#### Selected passage:
*-*-*

Saturday, November 1, 2008

Beijing: Part 2


When the estimated time to complete a 10km walk along the Great Wall of China was 4 hours, it probably should have twigged that it wasn't going to be a stroll in the park. Simatai, the section we chose to do included several stretches of near vertical sets of stairs between 30 watch towers. It was hard going, hands and knees at times, and not helped by the pollution, despite a storm the previous night significantly clearing the air (we actually saw the sky for the first time in four days). My legs were jelly by the time we hung a flying-fox down to a restaurant at the bottom. The Wall was definitely a highlight so far, incredible thing to have seen.
Kat, on the flying fox. Our "guide" gave us these directions: "when you to the bottom you will be somewhere, then walk for two minutes and you will see a bus. If it's not there, just wait. The driver is short and fat."

Kat and I were united with our three fellow VodkaTrain companions the night we arrived back in Beijing. Alex (a 3rd generation vegetarian from Brighton, with a great photographic eye and a habit of wandering off in search of the perfect shot) and Kristina (from Dresden, with characteristic Germanic bluntness, though not in a bad way) met working at a cafe in New Zealand and are on their respective ways home for Christmas. And Rusty.
Rusty was born and bred in San Diego, is 5'8'', used to wrestle until his knee gave out, works as an orthopedic technician and has full sleeve tats of a random collection of Hannah Barbara, Disney and Pixar characters. Rusty has been to every place I've ever been and may want to visit, twice. If you can imagine Chopper Reid playing Uncle Buck, you're in the ball park. All of the raw data of Rusty's life appears to be stored in list form, organised by numbers and quantities, which allows seemingly unrelated sets of information to be linked in an endless, uninterrupted narrative stream. For instance, anything that happened in 2005 is a continuous data stream, but that stream can be interrupted if a number is reached ... say -5 degrees ... then the narrative switches to the path of data categorised by having occured in places at that temperature. Non-numerical sets are also evident, like food and drink, but alcohol also belongs to numerical sets (for instance, Rusty can consume 27 shots in under four hours, which he does every year on his birthday at the Silver Fox bar). Ultimately, all data streams link back to Pacific Beach, San Diego. It promises to be a fun 21 days.

*-*-*

#### Stated problem A:
Answer these questions about the Beijing travel post:
(i) How many watch towers did the Simatai section of the Great Wall include?
(ii) Where did Alex and Kristina meet?
(iii) How many shots can Rusty consume in under four hours?
#### Stated problem B:
Write what follows next in the Beijing travel post, picking up after its final sentence.

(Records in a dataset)

*-*-*

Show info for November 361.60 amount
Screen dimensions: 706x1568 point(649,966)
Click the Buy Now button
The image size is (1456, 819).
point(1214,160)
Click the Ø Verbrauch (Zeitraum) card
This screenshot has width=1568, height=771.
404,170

*-*-*

#### Task answer A:
(i) 30
(ii) Working at a cafe in New Zealand
(iii) 27

#### Task answer B:
One of our first group expeditions was a trip to the (in)famous food street, where I ate ostrich on a skewer, an array of dumplings and two deep-fried scorpions. Despite Kat's expression below, they were a treat compared to the snail, which still makes me unhappy to think about.

In what was a suitible metaphor for our general reception in China, we were forbidden to enter the Forbidden City, because last tickets were sold an hour before closing time, and our information was incorrect about when that was. Here's a happy snap from outside.

I love this man. Practicing his calligraphy with water outside the Temple of Heaven. There were a whole line of them ... calligraphy as a spectator sport, who knew?

2 comments:

be picky... said...

Is Rustie 'special' or'gifted' in some way?

Zoë Sadokierski said...

At first I suspected so, but as time went on, I now think just specially different in outlook than me. It takes all sorts...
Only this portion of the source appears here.